I call solubility of Pb3(PO4)2 = y (I don't use x because it gets confused with the times sign).
If (Pb3(PO4)2 = y, then (Pb^+2) = 3y and (PO4^-3) = 2y
Substituting into the Ksp expression, I have Ksp = (Pb^+2)^3(PO4^-3)^2 =
(3y)^3(2y)^2 = 108y^5 and since y = 2.3E-9, then Ksp = 108(2.3E-9)^5 = 6.95E-42. The time saving advantage here is that I do all the calculator stuff at one time and get the answer. The other way we must multiply 3x solubility, then 2x solubility, then key in the two numbers, cube one, square the other one, and key them in and multiply them. The latter method you key in one number, raise it to the 5th power, multiply the existing number already in the calculator by 108 and voila!

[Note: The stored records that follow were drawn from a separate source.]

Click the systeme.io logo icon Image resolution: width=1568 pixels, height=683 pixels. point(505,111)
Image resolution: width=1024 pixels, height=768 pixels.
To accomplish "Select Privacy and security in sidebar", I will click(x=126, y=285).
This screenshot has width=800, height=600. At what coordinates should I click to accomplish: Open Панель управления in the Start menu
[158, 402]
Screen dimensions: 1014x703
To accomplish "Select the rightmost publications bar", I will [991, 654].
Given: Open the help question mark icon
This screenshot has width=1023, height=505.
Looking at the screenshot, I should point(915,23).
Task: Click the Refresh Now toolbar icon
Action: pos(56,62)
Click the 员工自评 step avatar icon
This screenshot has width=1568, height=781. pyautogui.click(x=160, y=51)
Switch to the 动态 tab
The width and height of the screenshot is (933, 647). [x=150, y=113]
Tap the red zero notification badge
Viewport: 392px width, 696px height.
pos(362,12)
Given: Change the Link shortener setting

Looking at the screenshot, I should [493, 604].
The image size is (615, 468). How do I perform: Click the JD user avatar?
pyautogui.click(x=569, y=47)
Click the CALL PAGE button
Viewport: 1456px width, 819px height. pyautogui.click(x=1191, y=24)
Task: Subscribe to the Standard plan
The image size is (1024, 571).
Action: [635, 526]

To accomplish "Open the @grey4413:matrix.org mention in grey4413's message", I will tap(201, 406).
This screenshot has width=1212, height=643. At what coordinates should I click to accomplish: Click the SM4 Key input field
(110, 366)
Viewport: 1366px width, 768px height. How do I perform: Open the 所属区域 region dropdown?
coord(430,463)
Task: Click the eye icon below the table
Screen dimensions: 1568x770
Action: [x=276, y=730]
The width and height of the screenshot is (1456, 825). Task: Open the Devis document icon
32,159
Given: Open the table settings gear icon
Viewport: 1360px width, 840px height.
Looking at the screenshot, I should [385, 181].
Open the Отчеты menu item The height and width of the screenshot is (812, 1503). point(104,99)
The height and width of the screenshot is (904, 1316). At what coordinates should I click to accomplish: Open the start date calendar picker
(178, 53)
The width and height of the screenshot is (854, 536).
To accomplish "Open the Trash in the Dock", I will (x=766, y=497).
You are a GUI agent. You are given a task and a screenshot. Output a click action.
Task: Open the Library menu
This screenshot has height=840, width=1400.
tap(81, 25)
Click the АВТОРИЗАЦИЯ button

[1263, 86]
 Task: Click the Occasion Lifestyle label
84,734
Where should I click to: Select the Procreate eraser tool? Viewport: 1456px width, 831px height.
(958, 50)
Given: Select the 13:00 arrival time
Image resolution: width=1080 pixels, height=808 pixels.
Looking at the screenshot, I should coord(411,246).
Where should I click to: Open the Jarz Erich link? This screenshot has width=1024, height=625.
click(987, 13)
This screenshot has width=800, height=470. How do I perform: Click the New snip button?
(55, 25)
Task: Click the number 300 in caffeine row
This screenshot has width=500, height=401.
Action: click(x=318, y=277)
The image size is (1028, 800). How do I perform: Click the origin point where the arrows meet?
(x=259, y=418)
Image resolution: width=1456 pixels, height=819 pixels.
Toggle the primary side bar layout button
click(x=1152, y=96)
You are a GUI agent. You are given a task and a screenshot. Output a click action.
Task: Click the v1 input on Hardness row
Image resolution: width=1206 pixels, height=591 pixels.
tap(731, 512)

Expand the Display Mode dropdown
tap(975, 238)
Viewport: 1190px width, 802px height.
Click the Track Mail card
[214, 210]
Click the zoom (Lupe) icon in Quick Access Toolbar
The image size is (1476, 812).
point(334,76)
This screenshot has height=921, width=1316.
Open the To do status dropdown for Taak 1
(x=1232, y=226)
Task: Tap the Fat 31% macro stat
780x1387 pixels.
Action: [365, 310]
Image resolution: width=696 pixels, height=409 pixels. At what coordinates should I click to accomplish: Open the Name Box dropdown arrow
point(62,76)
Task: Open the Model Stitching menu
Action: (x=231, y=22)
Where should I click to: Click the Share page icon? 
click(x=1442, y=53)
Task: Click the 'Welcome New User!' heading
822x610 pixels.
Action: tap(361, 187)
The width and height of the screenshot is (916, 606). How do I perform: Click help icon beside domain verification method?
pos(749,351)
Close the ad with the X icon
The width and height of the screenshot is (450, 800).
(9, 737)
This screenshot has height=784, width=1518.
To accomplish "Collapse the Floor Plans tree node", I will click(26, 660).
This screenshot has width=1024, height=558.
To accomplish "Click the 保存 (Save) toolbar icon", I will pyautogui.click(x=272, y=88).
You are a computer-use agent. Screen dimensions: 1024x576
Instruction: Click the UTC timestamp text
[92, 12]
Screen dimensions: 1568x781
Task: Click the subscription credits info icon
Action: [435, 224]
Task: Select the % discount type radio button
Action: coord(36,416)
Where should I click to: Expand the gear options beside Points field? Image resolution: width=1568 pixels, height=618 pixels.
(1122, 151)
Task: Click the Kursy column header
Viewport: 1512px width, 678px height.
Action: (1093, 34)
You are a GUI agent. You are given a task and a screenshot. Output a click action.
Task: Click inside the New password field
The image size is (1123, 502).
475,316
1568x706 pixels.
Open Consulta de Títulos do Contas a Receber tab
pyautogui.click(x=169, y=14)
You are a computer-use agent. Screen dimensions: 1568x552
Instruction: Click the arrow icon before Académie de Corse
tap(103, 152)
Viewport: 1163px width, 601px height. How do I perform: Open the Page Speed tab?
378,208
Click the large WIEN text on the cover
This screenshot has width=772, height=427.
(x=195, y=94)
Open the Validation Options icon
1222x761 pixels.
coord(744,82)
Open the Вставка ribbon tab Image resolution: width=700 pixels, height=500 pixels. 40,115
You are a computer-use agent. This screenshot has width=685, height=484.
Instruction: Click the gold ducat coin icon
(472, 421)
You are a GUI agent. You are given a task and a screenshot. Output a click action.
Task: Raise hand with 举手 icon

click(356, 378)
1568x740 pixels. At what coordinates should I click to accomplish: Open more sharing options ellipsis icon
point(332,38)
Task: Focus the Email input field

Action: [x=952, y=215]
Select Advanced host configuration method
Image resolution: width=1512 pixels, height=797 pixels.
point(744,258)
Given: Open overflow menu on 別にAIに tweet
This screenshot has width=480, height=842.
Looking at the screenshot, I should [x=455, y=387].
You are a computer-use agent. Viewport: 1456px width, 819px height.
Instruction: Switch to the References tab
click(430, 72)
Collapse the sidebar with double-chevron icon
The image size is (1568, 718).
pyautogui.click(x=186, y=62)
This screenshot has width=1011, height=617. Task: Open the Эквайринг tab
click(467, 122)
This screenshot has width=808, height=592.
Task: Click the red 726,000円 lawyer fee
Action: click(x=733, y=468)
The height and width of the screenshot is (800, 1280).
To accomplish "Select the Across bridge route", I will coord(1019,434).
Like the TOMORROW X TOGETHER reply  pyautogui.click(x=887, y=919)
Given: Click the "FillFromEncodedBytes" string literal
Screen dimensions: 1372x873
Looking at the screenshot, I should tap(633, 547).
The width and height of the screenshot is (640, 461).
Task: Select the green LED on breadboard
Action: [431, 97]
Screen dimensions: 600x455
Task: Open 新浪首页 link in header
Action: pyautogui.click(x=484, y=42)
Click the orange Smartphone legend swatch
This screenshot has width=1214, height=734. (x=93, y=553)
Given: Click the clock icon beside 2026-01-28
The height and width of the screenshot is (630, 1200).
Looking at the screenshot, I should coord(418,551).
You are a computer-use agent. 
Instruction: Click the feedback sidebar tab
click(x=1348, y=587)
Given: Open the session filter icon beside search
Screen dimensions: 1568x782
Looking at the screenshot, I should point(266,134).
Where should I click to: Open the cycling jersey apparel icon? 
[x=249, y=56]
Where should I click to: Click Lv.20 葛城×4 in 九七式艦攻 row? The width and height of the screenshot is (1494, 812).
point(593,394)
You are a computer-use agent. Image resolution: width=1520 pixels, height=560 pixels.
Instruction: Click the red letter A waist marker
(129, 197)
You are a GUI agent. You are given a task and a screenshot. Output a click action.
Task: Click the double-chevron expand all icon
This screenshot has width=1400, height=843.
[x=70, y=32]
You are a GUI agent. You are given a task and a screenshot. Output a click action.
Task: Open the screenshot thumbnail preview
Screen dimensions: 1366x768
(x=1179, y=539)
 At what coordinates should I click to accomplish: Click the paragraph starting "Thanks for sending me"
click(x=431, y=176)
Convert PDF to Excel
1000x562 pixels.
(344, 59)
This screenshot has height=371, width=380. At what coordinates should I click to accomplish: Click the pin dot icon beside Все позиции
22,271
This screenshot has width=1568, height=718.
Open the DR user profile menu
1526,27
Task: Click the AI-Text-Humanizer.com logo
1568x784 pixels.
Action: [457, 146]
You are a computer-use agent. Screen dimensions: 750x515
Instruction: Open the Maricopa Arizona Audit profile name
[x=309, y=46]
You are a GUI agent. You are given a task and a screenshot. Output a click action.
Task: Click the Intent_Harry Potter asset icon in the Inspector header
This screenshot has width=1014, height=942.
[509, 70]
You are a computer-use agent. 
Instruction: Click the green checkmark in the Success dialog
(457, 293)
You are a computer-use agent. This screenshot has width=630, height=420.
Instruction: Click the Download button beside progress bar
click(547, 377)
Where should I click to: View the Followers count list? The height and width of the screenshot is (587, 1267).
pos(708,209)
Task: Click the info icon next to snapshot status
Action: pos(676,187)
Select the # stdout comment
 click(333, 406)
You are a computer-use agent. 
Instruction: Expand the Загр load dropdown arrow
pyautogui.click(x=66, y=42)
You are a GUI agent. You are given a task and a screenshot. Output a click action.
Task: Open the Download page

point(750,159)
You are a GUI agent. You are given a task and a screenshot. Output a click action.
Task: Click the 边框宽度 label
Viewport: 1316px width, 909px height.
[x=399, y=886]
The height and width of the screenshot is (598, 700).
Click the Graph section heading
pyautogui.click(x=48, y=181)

To find the Ksp (solubility product constant) of Pb3(PO4)2, you need to use the given concentration of Pb2+ and the stoichiometry of the balanced equation for the dissolution of Pb3(PO4)2. The balanced equation is:

3Pb3(PO4)2 ⇌ 6Pb2+ + 2PO4^3-

The Ksp expression for this reaction is:

Ksp = [Pb2+]^6 [PO4^3-]^2

Given that the concentration of Pb2+ is 2.3 x 10^-9 mol/L, you can substitute this value into the Ksp expression:

Ksp = (2.3 x 10^-9)^6 [PO4^3-]^2

Since the concentration of Pb3(PO4)2 is saturated, it means that the concentration of Pb2+ is equal to the solubility of Pb3(PO4)2. Therefore, you can replace [Pb2+] with the solubility value (let's call it "s"):

Ksp = (s)^6 [PO4^3-]^2

Now, you need to find the value of the solubility of Pb3(PO4)2. Since the molar ratio between Pb3(PO4)2 and Pb2+ is 1:2 (from the balanced equation), you can write:

s = 2 × 2.3 x 10^-9

s = 4.6 x 10^-9 mol/L

Substituting this value into the Ksp expression:

Ksp = (4.6 x 10^-9)^6 [PO4^3-]^2

At this point, you still need the concentration of PO4^3- to calculate the Ksp. However, it is not provided in the question. To find the Ksp, you would need additional information such as the solubility of Pb3(PO4)2 or the concentration of PO4^3- in the saturated solution.